=== EXCERPTED TEXT ===
[Qgis-developer] QEP/RFC sqlite virtual tables

Hugo Mercier hugo.mercier at oslandia.com
Tue Nov 4 05:36:40 PST 2014


Hi,

Some additional information, after some more digging into sqlite code /
documentation / mailing lists:

* The parsing part of SQLite is private and cannot be requested by an
external program. Moreover, the parse phase directly builds a program,
not an abstract syntax tree. However, a formal grammar is available
(http://www.sqlite.org/syntaxdiagrams.html) and the SQLite license is
very permissive. So, reusing parts of the SQLite parser seems not that
hard and would allow to parse a subset of SQL (only SELECT I guess)

* About indexes on virtual tables, contrary to what I wrote previously,
the xBestIndex() method of virtual tables should be enough to orient the
planner, an estimated cost and estimated number of rows can be returned
for each part of the where clause. So there should be no need to copy
native indexes.
But the provider interface should be extended in order to provide such
statistics.

Now for the more concrete part: we may have a funding for that
development, but a decision has to be taken before this funding vanishes.

So in order to advance on that topic, what we can propose is to develop
a fully functional prototype, as a transition before being added to the
core. It will implement a new data provider, with these user-oriented
features :
* an integration into the DBManager, in order to be able to use SQL on
any layer
* the ability to use a WHERE filter on layers that have a join.

For the code part, a SELECT parser will be proposed, based on SQLite if
possible and performance tests will be developed with different use
cases, allowing to test for the planner performances as well as for the
"data copying" part.

We are willing to develop this as a plugin if it can be included in QGIS
as a c++ plugin. Is there any objection to this ?


Le 30/10/2014 10:32, Hugo Mercier a écrit :
> Hi Martin,
> 
> Thanks for your review.
> 
> Le 29/10/2014 17:34, Martin Dobias a écrit :
>> Hi Hugo!
>>
>> On Tue, Oct 28, 2014 at 6:15 PM, Hugo Mercier <hugo.mercier at oslandia.com> wrote:
>>> are there other opinions ?
>>> Other arguments for one or the other side ?
>>
>>
>> I have to say that initially I was very excited about the idea... and
>> after thinking about the details I am getting less excited as there
>> are probably lots of gotchas. Below there is list of questions in the
>> order of reading the proposal.
>>
>> ** Use cases
>>
>> - item 1 - in what sense the layer would be "dynamic"?
> 
> "create a dynamic point layer based on X,Y(,Z) coordinates" => if points
> coordinates in the underlying layer change, then their geometries can be
> updated during the next fetch.
> Like for example the creation of a point layer from a CSV file with the
> "watch file" option.
> 
>>
>> ** Indexes
>>
>> - how will be indexes requested by underlying providers of primary
>> sources? Will you add support to providers to return indices
>> associated with a given primary source? How can sqlite make use of
>> such information? Are you going to replicate the same indices for the
>> virtual tables?
> 
> Yes we will need something like this in order to properly use indexes of
> underlying layers. By populating sqlite_stat* tables.
===
▶ [TO DO]
In the post about SQLite virtual tables, what does the SQLite parse phase directly build instead of an abstract syntax tree? The lines that follow have no connection to the post above.
=== INFORMATION ===
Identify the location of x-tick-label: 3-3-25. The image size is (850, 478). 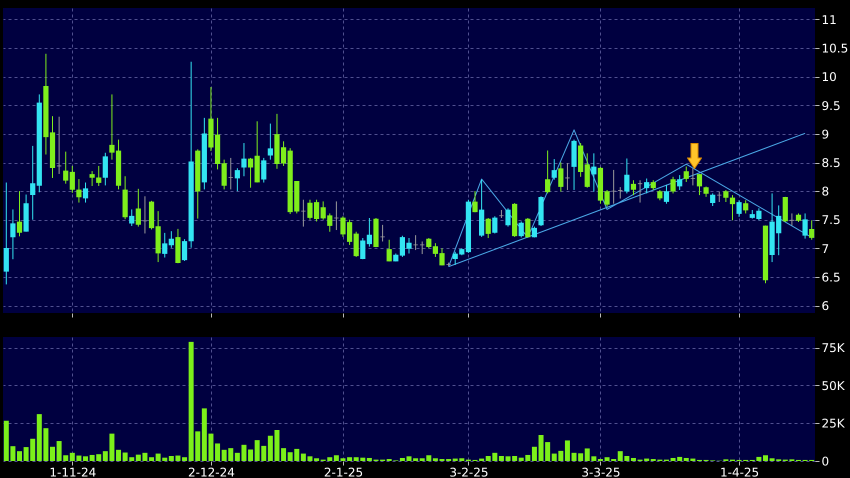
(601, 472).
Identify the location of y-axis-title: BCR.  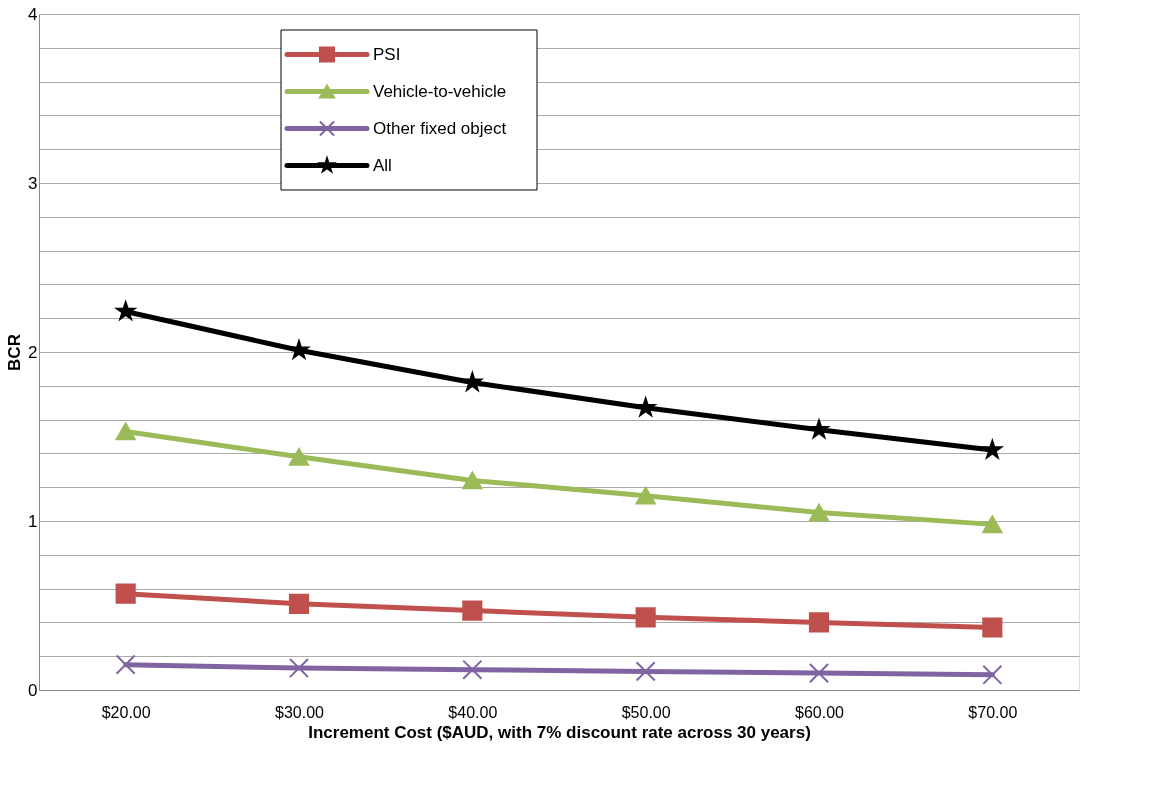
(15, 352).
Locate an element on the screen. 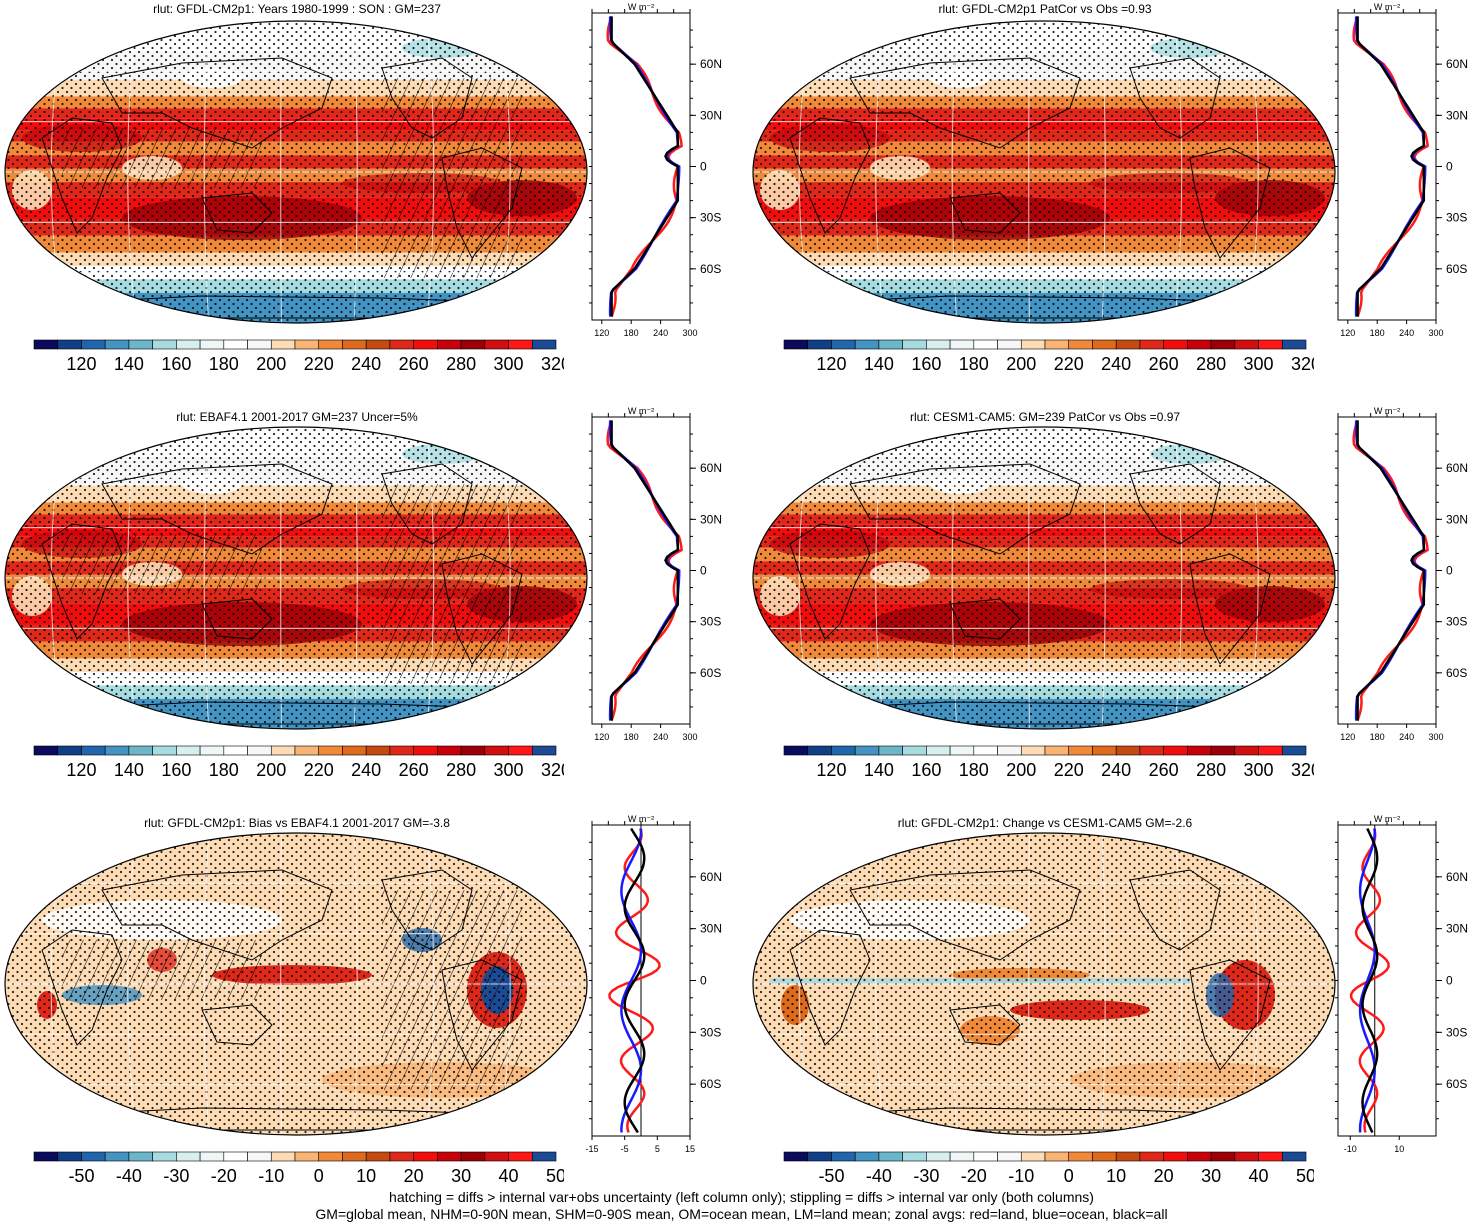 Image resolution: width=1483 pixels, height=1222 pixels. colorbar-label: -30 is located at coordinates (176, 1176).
===
▶ [EXERCISE RESULT]
A program.